An example would be nice. The example he provided illustrated the exact opposite of what he was saying.

Quote:
I realize that this is complicated but my understanding is that to talk about the knowledge that you seem to be discussing, the problem would arise in that you are using your senses to back up your inductive reasoning which would seem logical BUT from a philosophical point of view, you cannot assume that such knowledge would be actual knowledge because you have not clearly defined or proven how that knowledge could be guaranteed to be true knowledge.


If inductive reasoning and experience confirm a notion it qualifies as knowledge. The three angles of a triangle always add up to 180 degrees. That is a notion that mathematicians can explain I expect and that is always confirmed by experience. I think we can say we have knowledge of what a triangle is. If there is something more to it we have yet to hear what that something is.

Quote:
Philosophers have oft debated how we can actually KNOW anything.


That is something I think about whenever I feel like being nauseated. Isn't there a book about that? By some French guy with a famous grandfather who invented the listen and repeat theory of language learning I think. Or was that Berlitz? No, Berlitz use the language circle and pictures. Les Mot Les Mot they drive me crazeee!

Quote:
I think that your argument is resting on the assumption that your sense knowledge can back up your inductive reasoning and vice versa. I believe that the writer here would disagree with that.


He is free to disagree all he likes, but until he gives me an example I am free to disagree with him as well.

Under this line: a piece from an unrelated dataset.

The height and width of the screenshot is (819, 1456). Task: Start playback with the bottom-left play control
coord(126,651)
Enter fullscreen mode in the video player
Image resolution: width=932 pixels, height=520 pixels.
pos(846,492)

fred smith - Quote: If inductive reasoning and experience confirm a notion it qualifies as knowledge.


Not necessarily. Certainly, the author makes a good point while this may seem logical, it cannot be proven to be so because senses cannot be used to confirm casuality and it is precisely that casuality which underpins the universal notions that make your inductive statement possible.

bob - You must be using the term in a way that I don't understand because I use my senses to confirm the cause of things all the time. For example my walls are the exact shade of green that you have in your avatar behing Herr Shroder or whoever he is. I know that what caused the walls to be that colour was me going to the paint store, picking a colour, buying brushes etc. bringing all the junk home and painting the walls. What am I missing?

fred smith - Quote: You must be using the term in a way that I don't understand because I use my senses to confirm the cause of things all the time. For example my walls are the exact shade of green that you have in your avatar behing Herr Shroder or whoever he is. I know that what caused the walls to be that colour was me going to the paint store, picking a colour, buying brushes etc. bringing all the junk home and painting the walls. What am I missing?


Oh I understand why you are missing something. It is very difficult to actually question what we "think" that we "know" when it seems to be a given. That is what philosophy is all about: testing and determining exactly what we know and how we can know it. Reread the statement highlighted again about senses not being able to perceive casualty and then there you are.